Todo huele a podrido en el Mundial de Catar desde el día en que la FIFA eligió el emirato para organizarlo. Todo huele espantosamente mal en el negocio del deporte a gran escala cuando desempeña el papel de blanqueador de regímenes impresentables. No es la primera vez que sucede –la lista de regates a la decencia es larguísima; la Supercopa de España volverá en enero a Arabia Saudí, una teocracia inmoral–, pero la dimensión que adquiere cualquier acontecimiento relacionado con el fútbol confiere un perfil especial al caso catarí y revela la enfermiza insensibilidad de la FIFA, cuya única vara de medir es la cuantía del negocio a la vista, la cuenta de resultados encubierta por una opacidad extrema. Que sirva al país elegido para difundir un spot publicitario universal de un mes de duración para mostrarse como el mejor de los mundos no le importa mucho a la FIFA o, seamos francos, no le importa nada.

Relativizar el respeto y el compromiso con los derechos humanos huele a podrido. En cuanto se relativizan tales derechos, desaparecen; si se hace, además, en nombre de la tradición, de las costumbres y de la religión, salen maltrechas, irresponsablemente caricaturizadas, la tradición, las costumbres y la religión, sometidas al sesgo y los intereses de la élite gobernante, en este caso la catarí. Al impugnarse la universalidad de ciertos valores –la libre elección, la autonomía de los individuos, el libre examen, la libertad de movimientos, la libertad de opinión, la libertad sexual, la igualdad entre hombres y mujeres, la libertad de credo–, se deja sin efecto el legado cultural de las Luces, de ese salto cualitativo extraordinario que hizo de los súbditos ciudadanos.

El mundial nunca debió celebrarse en Catar. Resulta sorprendente –es un término amable para evitar un exabrupto– que hasta hace solo unos días Joseph Blatter, expresidente de la FIFA, no se percatase de que encargar el Mundial a Catar fue un inmenso error; en realidad, él anunció la elección con desmedido entusiasmo. Resulta aún más sorprendente –otra vez la amabilidad en evitación del exabrupto– que Gianni Infantino, presidente de la FIFA en ejercicio, defina la cita de Catar como “el Mundial más accesible e inclusivo”, al mismo tiempo que un futbolista catarí advierte de que quienes acudan a su país deberán atenerse a los requisitos de la tradición local.
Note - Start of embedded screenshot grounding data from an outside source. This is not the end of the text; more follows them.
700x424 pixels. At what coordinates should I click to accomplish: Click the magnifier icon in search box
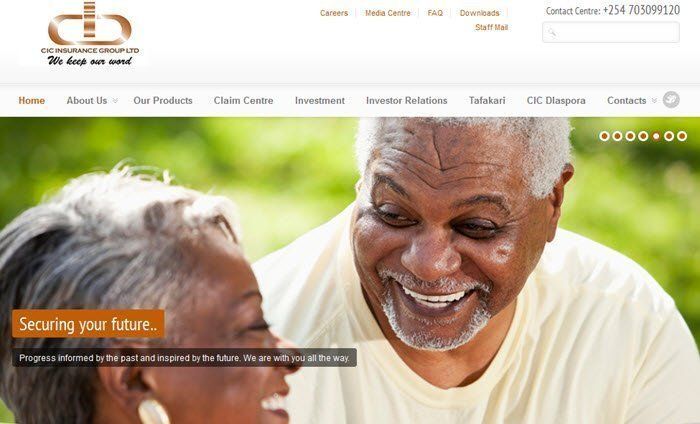pyautogui.click(x=552, y=32)
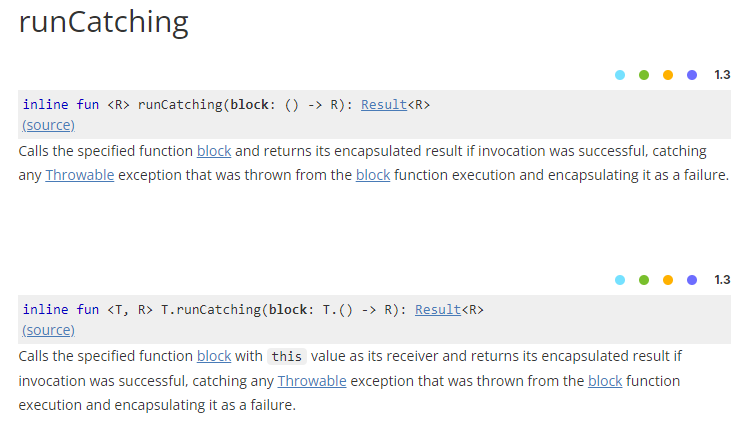Click purple platform dot above first runCatching signature
Viewport: 745px width, 430px height.
click(692, 75)
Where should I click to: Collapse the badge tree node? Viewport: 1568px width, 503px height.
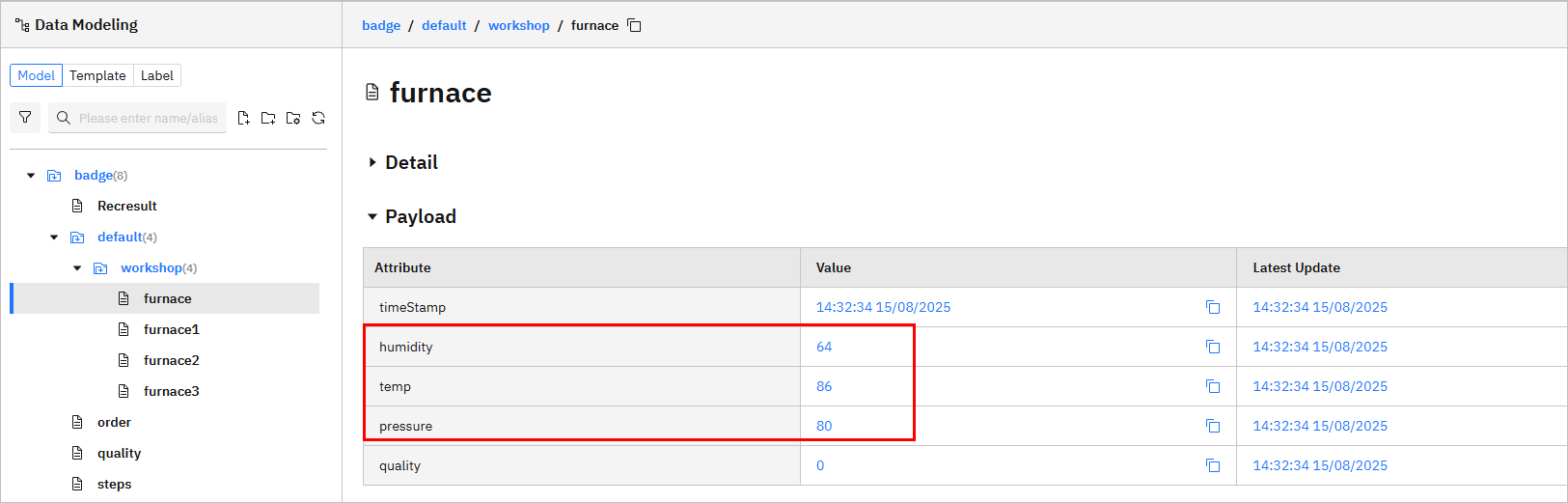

Da la impresión de que, en el mundo de Infantino, el carácter accesible del acontecimiento se fija solo en lo fácil que resulta volar hasta Doha; en cuanto a la condición de inclusivo, no hay forma de resolver el acertijo.

La cifra de muertes habidas en la construcción de los estadios y otras infraestructuras relacionadas con el Mundial no es el único dato que lleva a pensar que el torneo no debió viajar nunca hasta el golfo Pérsico, pero es demasiado sangrante –literalmente sangrante– para dejar de citarlo: por encima de los 6.500 muertos en las obras, según rigurosa contabilidad del rigurosísimo The Guardian. Que las autoridades catarís reduzcan la cifra a tres muertos es un consumado ejercicio de desprecio a la inteligencia; es imposible dar crédito a la versión oficial a poco que se esté al día de las condiciones por demás precarias que soportan los miles de trabajadores extranjeros contratados, procedentes la mayoría de ellos de países de Asia con gigantescas bolsas de pobreza (India, Pakistán, Filipinas, Irán).
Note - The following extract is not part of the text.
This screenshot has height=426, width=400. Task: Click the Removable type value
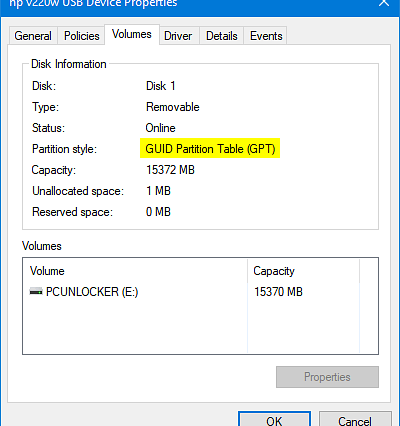(173, 107)
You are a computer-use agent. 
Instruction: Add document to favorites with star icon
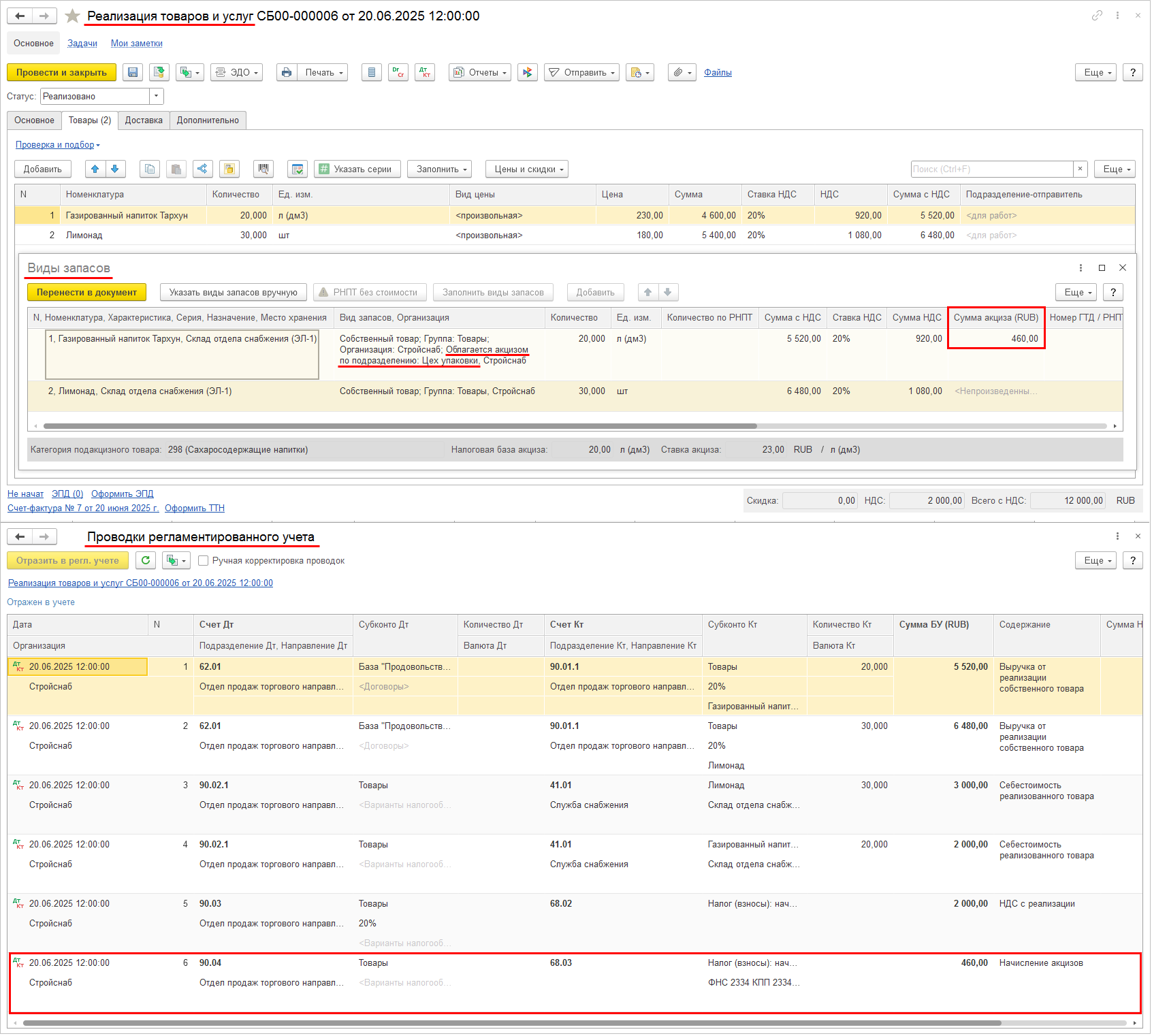coord(72,16)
Sabido y debatido el perfil ominoso del Mundial, no tiene sentido prender el televisor y seguir la competición con mala conciencia. La mala conciencia debe limitarse a quienes otorgaron a Catar el campeonato, a quienes maquillan la realidad social de un país extremadamente dual, con una población extranjera no occidental que se acerca a dos millones de personas sin apenas derechos. La mala conciencia deberían tenerla quienes presentan un emirato absolutista como una tierra de promisión con una renta per cápita de 66.000 dólares (la de España es menos de la mitad). La mala conciencia deberían experimentarla quienes difunden una imagen del mundo árabe que poco o nada tiene que ver con la de sociedades en crisis en las que se entreabrió la puerta de las primaveras hace una década o más, pero se cerró de golpe entre gritos y susurros sin mayores protestas y preocupación de Occidente.

Ni los futbolistas son agitadores sociales –esa no es, al menos, su función principal– ni los amantes del fútbol en todo el mundo deben justificarse con complejas digresiones retóricas. Como subraya Emilio Pérez de Rozas en su artículo del pasado miércoles …y Catar sigue imperturbable, “ahora resulta que todos los cínicos que han contribuido a que Catar blanquee su estilo de vida con esta fastuosa Copa esperan que los futbolistas denuncien lo que ellos han silenciado”.

A lo que en verdad están obligados los gestores del deporte de alta competición es a tomar nota de la reacción de los artistas que se han negado a actuar en la ceremonia inaugural, de las selecciones que han decidido incorporar en sus uniformes el arcoíris que distingue al movimiento LGTBI, de cuantos desde entornos sociales muy variados reclaman un saneamiento del deporte para que deje de ser simplemente un espacio de enriquecimiento en el seno de la economía global, acomodado a una moral de situación nada exigente. Todo dirigido a evitar cuanto antes que prosiga la triste cronología del disparate deportivo que empezó acaso con el Mundial de fútbol de 1978, celebrado en Argentina en plena degollina. Si instancias como la FIFA no echan el freno, Catar no será el último motivo de sonrojo.